L’ancien lycéen de Jean Michel enseigne aujourd’hui à l’École des hautes études commerciales (HEC) un cours intitulé Business and Peace, destiné à former les futurs leaders. « En France, on a les moyens de réaliser beaucoup de choses. J’essaie d’attirer vers notre secteur des talents qui pensent différemment. L’aide humanitaire ne doit pas être un sanctuaire de bien-pensance. Trop d’intellectualisation freine l’action. On a besoin de gens formés à l’efficacité, capables d’aider plus de monde avec moins de moyens, à l’heure où les budgets étatiques diminuent », plaide-t-il. Il assume pleinement sa vision d’une solidarité pragmatique. « Je suis prof à HEC pour faire évoluer notre secteur. Je dis à mes étudiants que tout est possible, à la force du travail et du cerveau »

De passage à Montaigu

De passage à Montaigu, chaque coin de rue évoque un souvenir. Le chemin vers le golf du Val de Sorne, où il a travaillé l’été, le domaine Pignier, où il faisait les vendanges, les arbres devant la salle des fêtes à l’ombre desquels il a vécu ses premiers émois amoureux à l’adolescence. De doux souvenirs empreints de cette ingénuité et de cette authenticité propre aux souvenirs d’enfance. Autant d’illusions perdues à l’âge adulte.

Ce jour d’avril 2025, lorsqu’il revient dans son village natal, autour le monde tangue : tensions commerciales sur fond de droits de douane, crise du financement international de la coopération, toutes deux provoquées par Donald Trump. La veille, plusieurs ONG ont été expulsées de Libye, dans une nouvelle entorse au droit humanitaire international, déjà bafoué de toutes parts… Nous évoquons ces bouleversements autour d’un verre de Macvin, dans la cave du domaine Pignier.
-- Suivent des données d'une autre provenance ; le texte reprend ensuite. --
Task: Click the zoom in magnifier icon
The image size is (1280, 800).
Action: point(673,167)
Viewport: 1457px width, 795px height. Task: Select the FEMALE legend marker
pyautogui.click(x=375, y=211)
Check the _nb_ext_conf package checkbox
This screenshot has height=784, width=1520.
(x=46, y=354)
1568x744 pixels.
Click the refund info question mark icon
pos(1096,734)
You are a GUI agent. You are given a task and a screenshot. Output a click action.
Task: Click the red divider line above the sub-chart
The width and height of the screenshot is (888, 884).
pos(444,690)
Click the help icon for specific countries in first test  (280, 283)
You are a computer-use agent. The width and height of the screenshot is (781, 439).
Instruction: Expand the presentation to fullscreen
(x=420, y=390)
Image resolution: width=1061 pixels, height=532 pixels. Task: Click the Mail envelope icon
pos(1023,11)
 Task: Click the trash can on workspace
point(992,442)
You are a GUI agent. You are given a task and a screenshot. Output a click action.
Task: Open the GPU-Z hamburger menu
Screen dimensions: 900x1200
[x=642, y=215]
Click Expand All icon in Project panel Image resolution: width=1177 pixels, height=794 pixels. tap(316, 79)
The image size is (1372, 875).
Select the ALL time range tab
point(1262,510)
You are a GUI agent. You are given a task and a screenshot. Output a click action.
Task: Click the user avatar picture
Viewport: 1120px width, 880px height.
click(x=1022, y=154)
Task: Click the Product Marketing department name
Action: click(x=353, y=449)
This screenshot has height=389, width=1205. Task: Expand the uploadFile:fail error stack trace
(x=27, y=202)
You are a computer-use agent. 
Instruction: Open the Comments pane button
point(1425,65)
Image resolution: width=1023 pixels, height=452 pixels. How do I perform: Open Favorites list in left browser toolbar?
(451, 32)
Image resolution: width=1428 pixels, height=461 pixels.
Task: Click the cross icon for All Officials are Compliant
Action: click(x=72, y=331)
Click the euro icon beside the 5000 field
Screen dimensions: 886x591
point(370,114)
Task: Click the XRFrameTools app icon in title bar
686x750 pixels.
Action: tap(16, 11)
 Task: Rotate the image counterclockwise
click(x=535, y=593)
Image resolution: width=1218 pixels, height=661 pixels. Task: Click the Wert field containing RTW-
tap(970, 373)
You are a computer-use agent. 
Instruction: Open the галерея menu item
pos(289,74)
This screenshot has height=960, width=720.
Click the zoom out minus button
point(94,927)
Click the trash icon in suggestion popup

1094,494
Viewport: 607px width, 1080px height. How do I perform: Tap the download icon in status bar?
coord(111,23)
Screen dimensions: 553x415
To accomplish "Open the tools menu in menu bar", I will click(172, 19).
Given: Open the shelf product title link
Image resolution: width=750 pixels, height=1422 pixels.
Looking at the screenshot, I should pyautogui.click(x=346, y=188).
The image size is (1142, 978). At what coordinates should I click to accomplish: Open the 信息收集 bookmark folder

Un instant suspendu, où la grande histoire rejoint la petite, dans ce village jurassien qui fut le centre de l’univers pour l’enfant qu’il était.

Curieux des autres, Alexandre Chatillon semble être ce bon camarade de classe, toujours habile à tisser des liens aux quatre coins du monde. « Quand je me balade dans la rue à Tripoli, il n’est pas rare qu’on me klaxonne dans la rue pour me saluer, tout le monde me connaît là-bas ». Il sourit, puis ajoute : « Jamais je n’aurais pu imaginer, adolescent dans les rues de Lons-le-Saunier, qu’un jour dans ma vie je serais reconnu dans la rue par un chef de milice libyenne ».

Quelques instants plus tard, ce sont deux vieux amis jurassiens qui viennent le saluer dans le parc de Montaigu. Il les reconnaît aussitôt. Il se souvient des prénoms, de ceux des parents, et connaît même les dernières nouvelles de leur famille. On comprend alors que c’est sans doute là son secret, cette attention sincère portée à l’autre, qui l’a mené si loin.